Task objective – Format the rows from the very start through the line that contains "This screenshot has height=425, width=756." as a Markdown table with the columns No. and Text, giving each line a row number and leaving out blank lines.

--- START ---

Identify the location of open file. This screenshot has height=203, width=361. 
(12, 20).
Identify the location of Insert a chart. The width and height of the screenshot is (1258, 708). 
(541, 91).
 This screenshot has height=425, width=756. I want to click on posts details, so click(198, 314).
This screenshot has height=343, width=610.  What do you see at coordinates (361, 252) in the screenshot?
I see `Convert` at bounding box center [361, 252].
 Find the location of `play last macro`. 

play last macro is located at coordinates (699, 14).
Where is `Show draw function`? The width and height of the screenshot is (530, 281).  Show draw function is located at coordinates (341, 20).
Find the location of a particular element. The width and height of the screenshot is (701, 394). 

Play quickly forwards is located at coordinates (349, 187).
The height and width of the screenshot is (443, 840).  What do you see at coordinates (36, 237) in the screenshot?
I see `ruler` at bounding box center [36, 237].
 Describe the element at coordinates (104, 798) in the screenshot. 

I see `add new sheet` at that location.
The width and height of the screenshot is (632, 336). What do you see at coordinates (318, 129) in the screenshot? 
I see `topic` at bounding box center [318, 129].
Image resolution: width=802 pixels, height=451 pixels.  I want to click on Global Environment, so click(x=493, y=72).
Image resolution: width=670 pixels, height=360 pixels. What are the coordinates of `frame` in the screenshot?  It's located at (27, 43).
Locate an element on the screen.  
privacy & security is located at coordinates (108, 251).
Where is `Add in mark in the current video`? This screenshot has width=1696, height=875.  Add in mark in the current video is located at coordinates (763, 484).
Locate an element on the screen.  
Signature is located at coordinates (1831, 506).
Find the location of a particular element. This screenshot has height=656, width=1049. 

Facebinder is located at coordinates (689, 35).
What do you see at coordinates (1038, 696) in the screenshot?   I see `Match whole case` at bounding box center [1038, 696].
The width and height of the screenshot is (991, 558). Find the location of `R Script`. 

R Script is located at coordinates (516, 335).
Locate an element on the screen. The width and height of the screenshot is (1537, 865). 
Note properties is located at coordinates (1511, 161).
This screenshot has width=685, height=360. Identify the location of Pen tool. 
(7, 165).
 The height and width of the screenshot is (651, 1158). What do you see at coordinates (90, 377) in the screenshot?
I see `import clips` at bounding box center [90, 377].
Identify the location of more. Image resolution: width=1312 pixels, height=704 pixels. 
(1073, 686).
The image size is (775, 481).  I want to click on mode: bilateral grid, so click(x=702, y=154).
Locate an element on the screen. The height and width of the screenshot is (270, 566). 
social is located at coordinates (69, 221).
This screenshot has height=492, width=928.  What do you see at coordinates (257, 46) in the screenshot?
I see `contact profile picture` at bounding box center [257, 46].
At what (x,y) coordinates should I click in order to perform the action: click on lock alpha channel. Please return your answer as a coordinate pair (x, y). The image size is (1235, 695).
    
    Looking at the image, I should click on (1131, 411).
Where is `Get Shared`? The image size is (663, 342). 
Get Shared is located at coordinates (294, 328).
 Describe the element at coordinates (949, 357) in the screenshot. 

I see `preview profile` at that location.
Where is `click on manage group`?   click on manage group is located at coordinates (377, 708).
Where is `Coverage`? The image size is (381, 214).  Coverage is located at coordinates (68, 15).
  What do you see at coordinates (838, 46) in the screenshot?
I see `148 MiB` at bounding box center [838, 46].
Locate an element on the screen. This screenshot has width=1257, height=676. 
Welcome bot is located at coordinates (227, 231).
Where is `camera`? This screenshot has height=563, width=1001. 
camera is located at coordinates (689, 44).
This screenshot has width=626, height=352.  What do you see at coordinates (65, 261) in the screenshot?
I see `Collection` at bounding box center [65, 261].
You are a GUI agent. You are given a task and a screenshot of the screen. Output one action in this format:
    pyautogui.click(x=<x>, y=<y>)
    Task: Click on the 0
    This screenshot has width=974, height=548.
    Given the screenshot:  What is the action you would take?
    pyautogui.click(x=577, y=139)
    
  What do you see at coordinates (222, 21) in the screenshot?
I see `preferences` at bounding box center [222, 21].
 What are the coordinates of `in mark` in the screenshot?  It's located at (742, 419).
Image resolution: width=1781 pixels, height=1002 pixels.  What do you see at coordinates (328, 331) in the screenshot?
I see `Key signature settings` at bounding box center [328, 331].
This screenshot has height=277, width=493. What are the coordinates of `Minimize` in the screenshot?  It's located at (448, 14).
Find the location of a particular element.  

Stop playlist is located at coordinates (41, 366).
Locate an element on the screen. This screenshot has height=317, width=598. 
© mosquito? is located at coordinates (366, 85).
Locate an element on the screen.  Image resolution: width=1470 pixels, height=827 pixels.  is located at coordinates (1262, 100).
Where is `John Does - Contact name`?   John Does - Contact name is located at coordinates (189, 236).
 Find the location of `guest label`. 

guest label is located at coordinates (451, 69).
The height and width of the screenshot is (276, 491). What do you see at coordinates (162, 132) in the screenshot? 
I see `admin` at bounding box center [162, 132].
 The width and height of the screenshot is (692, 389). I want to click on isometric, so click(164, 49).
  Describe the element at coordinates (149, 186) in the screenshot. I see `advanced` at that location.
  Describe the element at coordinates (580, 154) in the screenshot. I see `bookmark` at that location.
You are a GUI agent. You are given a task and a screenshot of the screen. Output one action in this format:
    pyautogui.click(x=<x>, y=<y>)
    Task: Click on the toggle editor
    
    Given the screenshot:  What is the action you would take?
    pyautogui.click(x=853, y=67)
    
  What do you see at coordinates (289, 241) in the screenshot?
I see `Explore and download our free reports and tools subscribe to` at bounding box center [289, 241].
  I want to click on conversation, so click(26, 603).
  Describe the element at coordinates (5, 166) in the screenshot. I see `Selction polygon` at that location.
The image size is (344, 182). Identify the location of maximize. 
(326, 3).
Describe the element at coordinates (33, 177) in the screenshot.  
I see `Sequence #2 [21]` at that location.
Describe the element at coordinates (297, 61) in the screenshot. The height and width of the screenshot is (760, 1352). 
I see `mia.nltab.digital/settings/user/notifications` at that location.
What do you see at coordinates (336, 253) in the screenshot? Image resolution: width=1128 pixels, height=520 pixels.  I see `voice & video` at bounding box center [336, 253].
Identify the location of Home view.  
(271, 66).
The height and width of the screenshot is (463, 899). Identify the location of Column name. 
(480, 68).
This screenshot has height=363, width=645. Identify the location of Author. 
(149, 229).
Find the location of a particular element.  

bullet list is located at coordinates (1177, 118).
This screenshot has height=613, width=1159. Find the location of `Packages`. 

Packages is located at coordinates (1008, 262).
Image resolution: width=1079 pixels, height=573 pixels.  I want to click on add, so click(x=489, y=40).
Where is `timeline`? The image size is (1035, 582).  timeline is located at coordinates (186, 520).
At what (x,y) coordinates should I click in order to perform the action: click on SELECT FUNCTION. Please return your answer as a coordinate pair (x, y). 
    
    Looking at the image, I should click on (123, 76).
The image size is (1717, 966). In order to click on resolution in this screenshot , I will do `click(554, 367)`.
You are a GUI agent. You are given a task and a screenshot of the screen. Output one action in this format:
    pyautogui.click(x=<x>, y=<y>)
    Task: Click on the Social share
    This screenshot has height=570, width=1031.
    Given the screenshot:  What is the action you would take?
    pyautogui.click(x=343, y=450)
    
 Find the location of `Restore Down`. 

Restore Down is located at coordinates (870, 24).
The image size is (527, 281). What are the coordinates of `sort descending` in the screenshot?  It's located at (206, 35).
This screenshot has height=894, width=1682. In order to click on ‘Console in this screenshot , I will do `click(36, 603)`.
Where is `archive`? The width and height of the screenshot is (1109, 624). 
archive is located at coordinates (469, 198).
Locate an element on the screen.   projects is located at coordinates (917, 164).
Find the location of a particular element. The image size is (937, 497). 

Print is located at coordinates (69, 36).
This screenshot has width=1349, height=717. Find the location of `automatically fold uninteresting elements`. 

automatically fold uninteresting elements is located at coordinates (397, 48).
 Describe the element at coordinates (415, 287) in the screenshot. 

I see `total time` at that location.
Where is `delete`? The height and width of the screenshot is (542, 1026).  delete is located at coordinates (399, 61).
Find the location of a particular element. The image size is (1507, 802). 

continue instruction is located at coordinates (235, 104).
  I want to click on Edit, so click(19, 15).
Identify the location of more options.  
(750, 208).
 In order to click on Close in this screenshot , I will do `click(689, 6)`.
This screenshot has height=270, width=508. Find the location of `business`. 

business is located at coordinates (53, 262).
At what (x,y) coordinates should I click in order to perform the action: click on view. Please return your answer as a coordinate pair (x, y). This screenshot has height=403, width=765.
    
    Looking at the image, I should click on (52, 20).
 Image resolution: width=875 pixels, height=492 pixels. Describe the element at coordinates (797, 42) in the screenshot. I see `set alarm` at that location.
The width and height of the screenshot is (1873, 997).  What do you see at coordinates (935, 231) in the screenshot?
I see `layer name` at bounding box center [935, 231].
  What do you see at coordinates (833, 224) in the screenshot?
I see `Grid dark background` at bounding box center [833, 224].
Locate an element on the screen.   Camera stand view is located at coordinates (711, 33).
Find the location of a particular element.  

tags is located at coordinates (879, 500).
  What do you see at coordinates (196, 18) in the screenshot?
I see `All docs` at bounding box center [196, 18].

--- END ---

Response –
| No. | Text |
|---|---|
| 1 | Identify the location of open file. This screenshot has height=203, width=361.  |
| 2 | (12, 20). |
| 3 | Identify the location of Insert a chart. The width and height of the screenshot is (1258, 708).  |
| 4 | (541, 91). |
| 5 |  This screenshot has height=425, width=756. I want to click on posts details, so click(198, 314). |